Stressing that a woman’s life is incomplete if she does not bear children, Turkish President Recep Tayyip Erdogan recently described childless women as deficient. Speaking at the opening of a new building for Turkey’s Women’s and Democracy Association (KADEM) last month, Erdogan urged Muslim women to have at least three children and condemned those who choose to pursue a career over raising a family.
“A woman who abstains from motherhood saying ‘I am working’ means she is in fact rejecting motherhood,” he said. “I absolutely don't accept making (a woman's) business life an alternative to motherhood. Rejecting motherhood means giving up on humanity. I would recommend having at least three children. A woman who rejects motherhood, who refrains from being around the house, however successful her working life is, is deficient, is incomplete. The fact that a woman is attached to her professional life should not prevent her from being a mother.”
While explaining how Turkey was taking important measures to support “working mothers”, Erdogan had earlier discouraged Muslim families from using contraception and worrying about family planning.
Calling on “devout” Muslims to have more children, Erdogan had said during a televised speech, “No Muslim family should engage in birth control or family planning. We will multiply our descendants. They talk about population planning, birth control. No Muslim family can have such an approach. Nobody can interfere in God's work. The first duty here belongs to mothers.”
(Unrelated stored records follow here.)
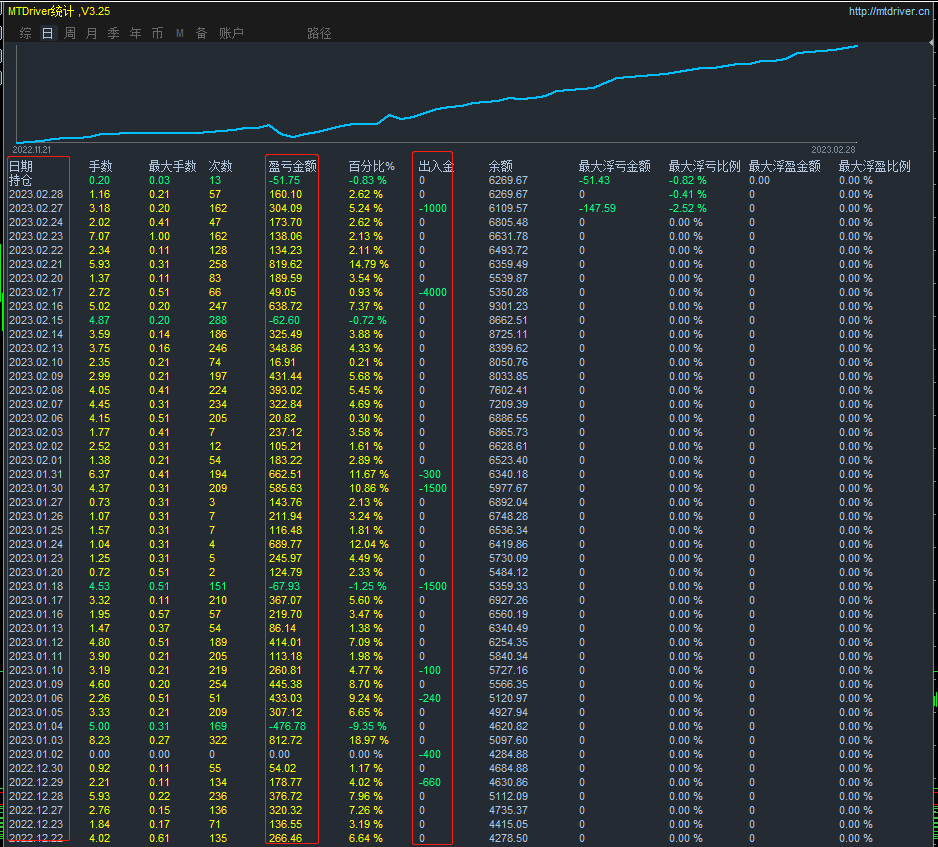Click the M tab
Viewport: 938px width, 847px height.
click(x=180, y=33)
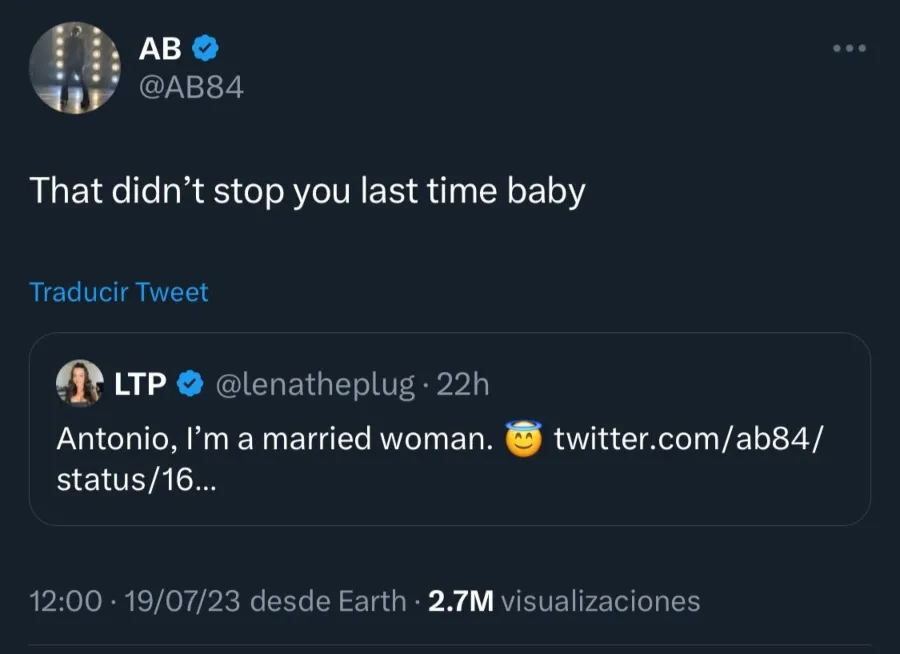The height and width of the screenshot is (654, 900).
Task: Click AB's verified blue checkmark badge
Action: tap(205, 45)
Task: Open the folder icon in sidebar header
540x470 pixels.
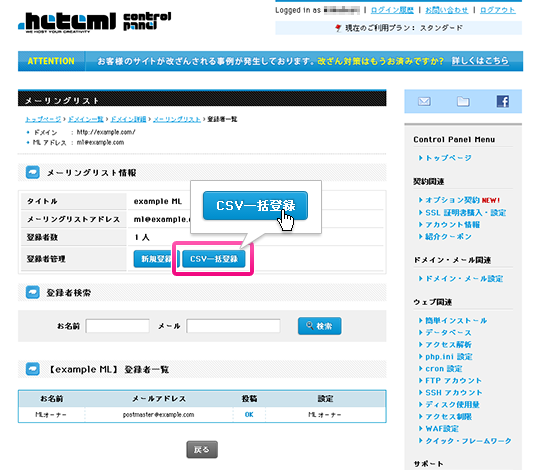Action: 463,101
According to the Statistics Office, Turkey’s gross population clocked at 78.7 million in 2015 as opposed to 68 million in 2000. Despite the current growth rate of 1.3 percent and fertility rate of two births per woman, Erdogan indicated that he wants larger numbers for Turkey, which apparently has “great goals” and wants to “mobilize every member to this effect”.
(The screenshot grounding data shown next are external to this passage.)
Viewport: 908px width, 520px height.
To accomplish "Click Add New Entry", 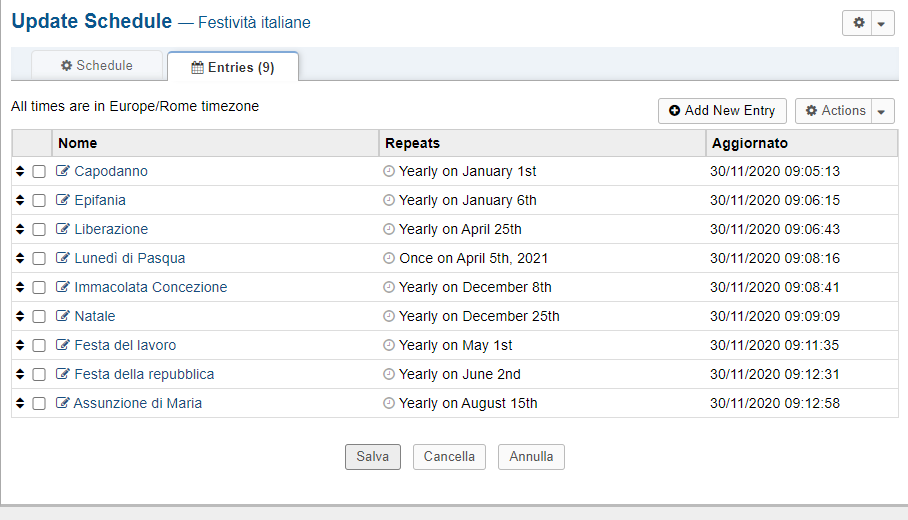I will click(x=722, y=111).
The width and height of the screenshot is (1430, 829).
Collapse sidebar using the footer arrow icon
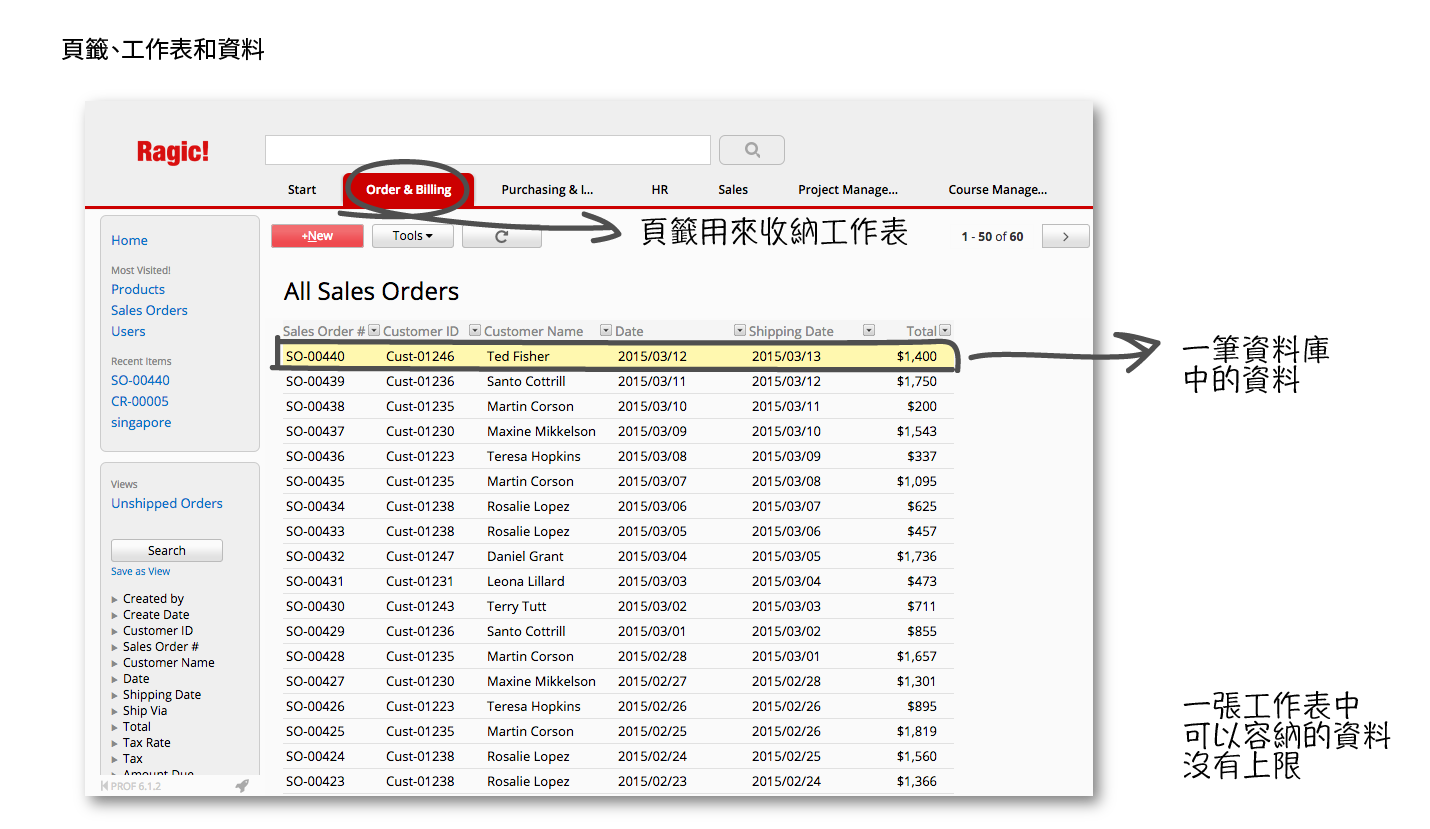point(105,786)
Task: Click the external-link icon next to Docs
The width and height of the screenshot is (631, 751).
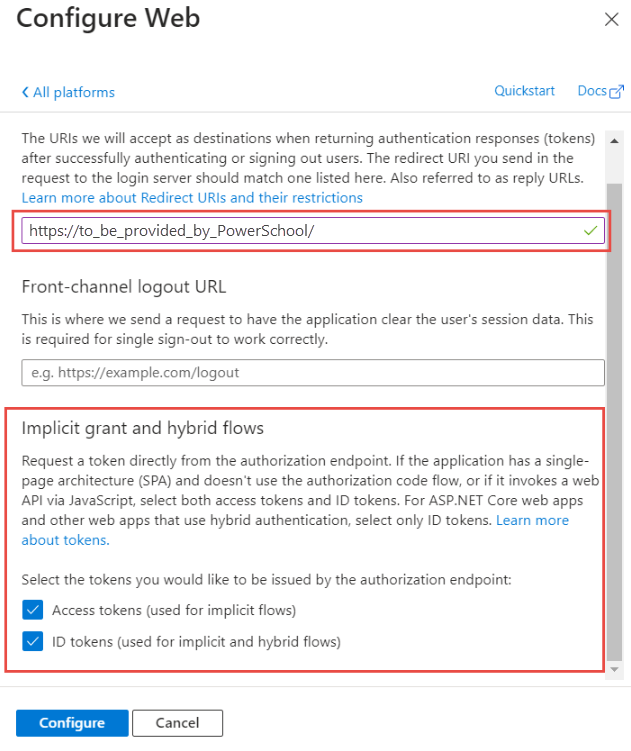Action: pyautogui.click(x=617, y=92)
“Strong families lead to strong nations,” he said.
Erdogan’s conservative comments naturally drew ire from women’s rights advocates in the country.
“We do not think that defining women over motherhood, and mulling over how many children they should have, or whether they should work or not, are among the main duties of the president,” said Sirin Mine Kilic, secretary general of KADER. “It would be more useful if the president could mull over issues such as murders of women, child abuse, unemployment of women, and violence against women.”
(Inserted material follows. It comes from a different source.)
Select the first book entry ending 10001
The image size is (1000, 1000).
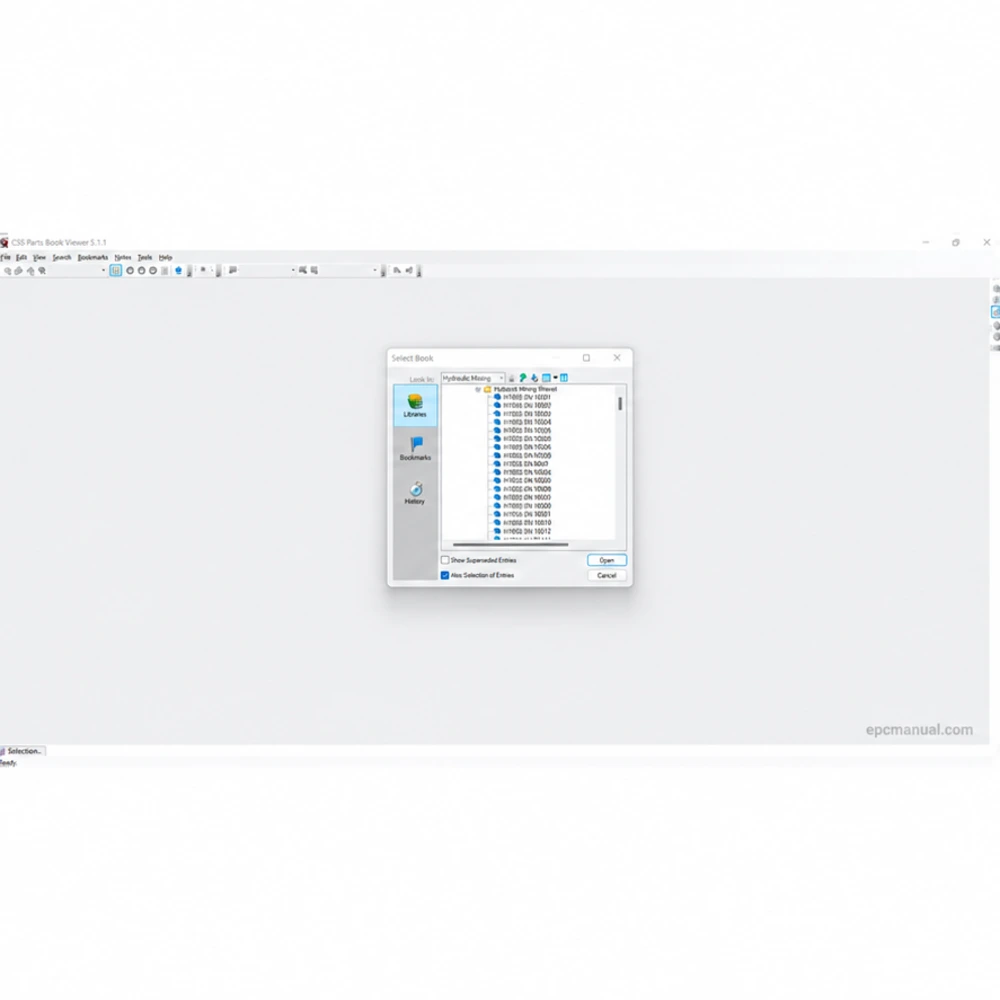[527, 397]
The Turkish Society of Obstetrics and Gynecology too condemned Erdogan's comments, calling them a “violation of women's rights”.
Yaser Colak, spokesperson for Turkey’s Religious Affairs Directorate (Diyanet) in Washington, said Islam does encourage marriage between a man and a woman and expects a couple to have as many children as they like.
“If parents can't live up to their material and spiritual responsibilities for their children, then Islam does permit birth control,” he clarified.
Erdogan himself has two sons and two daughters with his wife Emine.